For more on the CPL go to http://cplt20.com/

Since the CPL, the WICB has developed the Professional Cricket League (PCL) – a four-day competition – for the last two seasons done the following

  • Assembled a bunch of professional players that can pay attention to just their game
  • Paid professional administrators at the territorial body level
  • Expanded the domestic season to, along with other tournaments, nine months
  • Presented more commercial assets for partnerships

With the PCL only starting last season, it is expected with support from the secondary schools system and the reorganisation of clubs in the region, the talent pool will not only grow in numbers but should expose the available talent.

Government has a role, but what…

Much has been suggested that the WICB has not listened to recommendations from reports etc, however, the real role of governments and other policy leaders should include

  • Ensuring that Physical Education remains a core subject at the secondary school level
    • Mandate that cricket be taught in schools so there is a path to growth
    • High school cricket>>>club cricket>>>regional cricket>>>>on the path to representing the WI
  • Provide incentives to clubs that perform at the top on and off the field
  • Encourage clubs to have foundations which serve to aid in continuity programmes
  • Facilitate the clubs to use cricket as a tool for social development and inclusion
  • Look at the academy model to re-engage youth at risk

The fact is, any country/region that has a top sporting team doing well will attract support from brands who desire the exposure and the Caribbean, being a hot bed of talent must refocus its attention on cricket, football and basketball as disciplines which worldwide attract the widest level of support including television rights which is among the top income earner. The political involvement from Government should be re-directed to development of programmes that encourages cricket to be taught in the classroom and nurtured at the secondary level.

The head of the players association has said the PCL is in its teething stages. Like in other jurisdictions where professionalization of sport is becoming more popular, participating for the first time in a professional set-up of that nature must help towards a successful programme in the medium to long term for the regional team. It has brought some success, but we know that for us to get what we really want out of this professional set-up we have to fix loopholes and keep improving the competition and the structure so we can produce outstanding cricketers and who play an outstanding brand of cricket for all to see and enjoy,” were some of the comments Wavell Hinds made.
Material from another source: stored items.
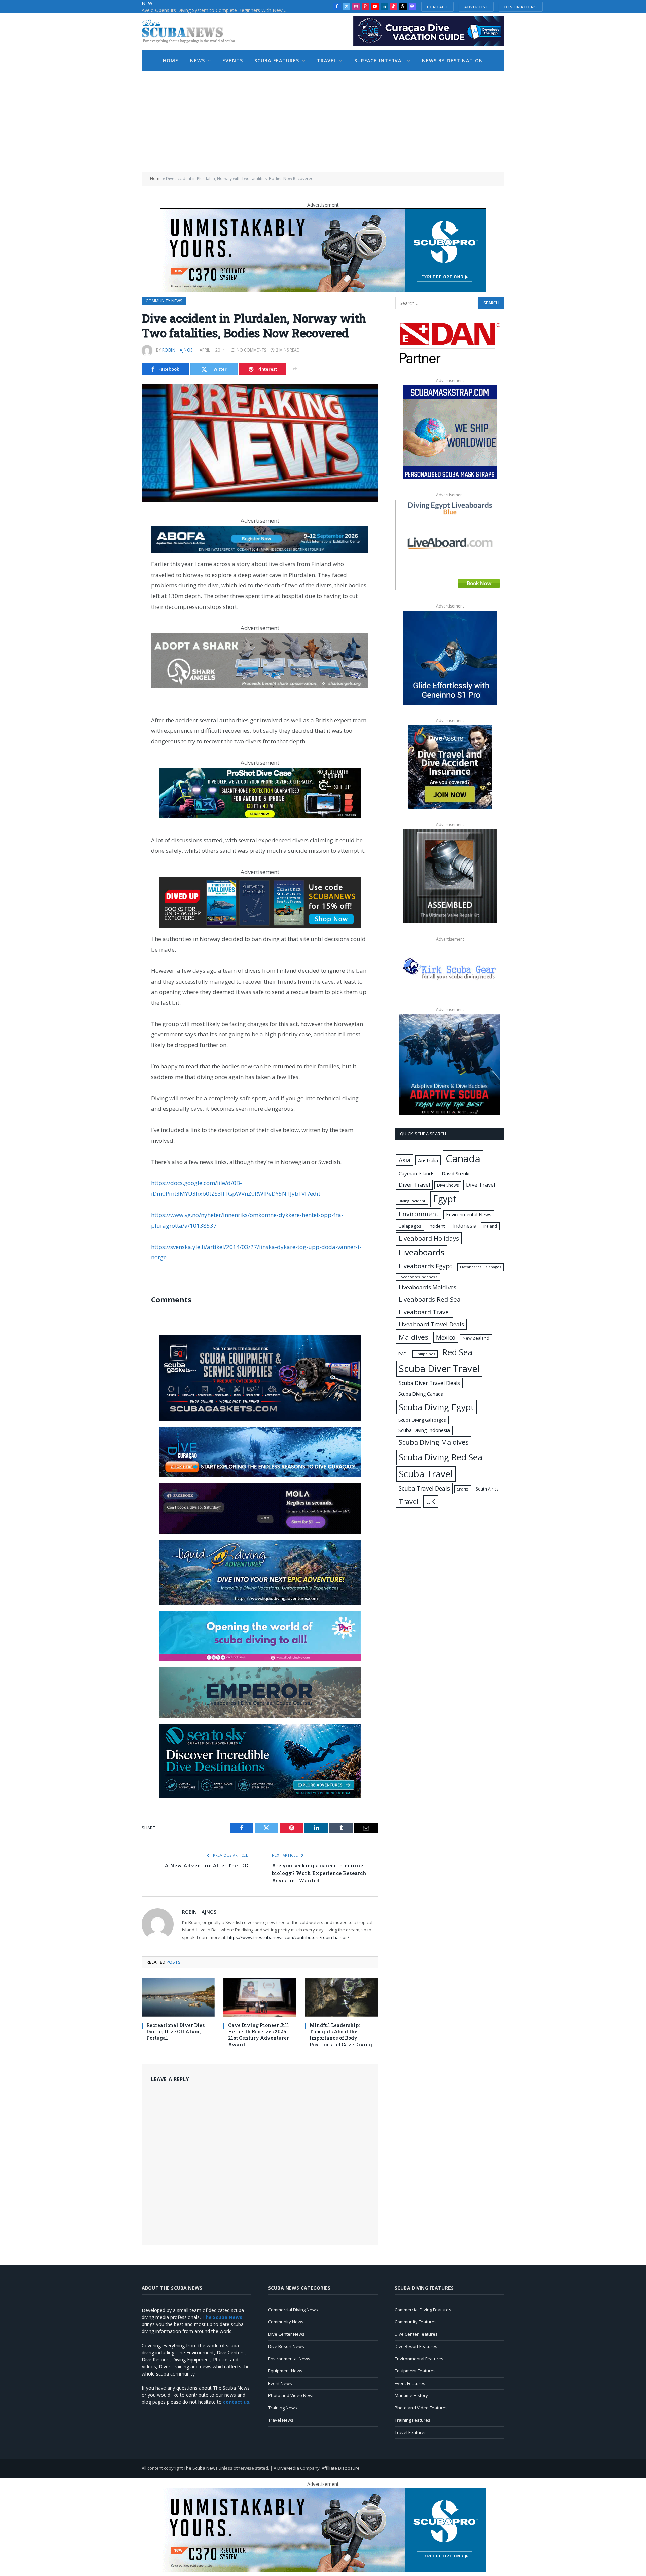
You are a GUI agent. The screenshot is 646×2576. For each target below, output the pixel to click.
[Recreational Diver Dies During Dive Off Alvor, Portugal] (178, 1997)
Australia (428, 1160)
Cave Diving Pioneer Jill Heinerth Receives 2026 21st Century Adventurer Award (258, 2035)
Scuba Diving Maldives (434, 1442)
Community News (164, 301)
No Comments (251, 350)
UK (430, 1501)
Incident (437, 1226)
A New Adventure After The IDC (206, 1865)
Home (170, 60)
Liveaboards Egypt (426, 1266)
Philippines (425, 1353)
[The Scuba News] (192, 31)
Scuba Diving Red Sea (440, 1457)
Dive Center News (286, 2334)
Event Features (410, 2383)
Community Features (416, 2322)
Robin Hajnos (177, 350)
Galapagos (409, 1226)
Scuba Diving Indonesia (424, 1430)
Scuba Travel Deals (424, 1488)
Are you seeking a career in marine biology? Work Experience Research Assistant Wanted (319, 1873)
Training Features (412, 2420)
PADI (403, 1354)
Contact (437, 6)
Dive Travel (480, 1184)
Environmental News (468, 1214)
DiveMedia (288, 2468)
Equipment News (285, 2371)
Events (232, 60)
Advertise (476, 6)
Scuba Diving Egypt (436, 1407)
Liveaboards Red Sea (430, 1299)
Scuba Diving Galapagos (422, 1420)
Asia (404, 1160)
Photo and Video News (291, 2395)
Like in the other sporting disciplines, if the sport/subject is taught in organised formats, enhanced by age group competition at home and abroad, in three to five years, the national team will have much better options and with more effective and strategic coaching, can help push the WI team closer to the top.

While the legacy of the past is remarkable and should serve as inspiration to perform at the highest level, the current set up must represent its own generation with a bit of “history repeating itself” – WI must and should rise.

The decentralizing of the current system in the management of the WICB and its operations has placed the regional development squarely in the hands of the territorial boards. That same process empowers the territorial boards to act with goals in mind. The WICB has taken a consultative approach to the progressive move and with several rounds of interaction with the balanced-scorecard-approach; the path to growth is well on its way. The region has to buy in to that process. Even the town hall meetings form part of the consultation and a number of new measures have been put in place.

Governments therefore should create the enabling environment and allow the entrepreneurs and the business (private) sector to lead. The path to winning has to be declared…the time is now.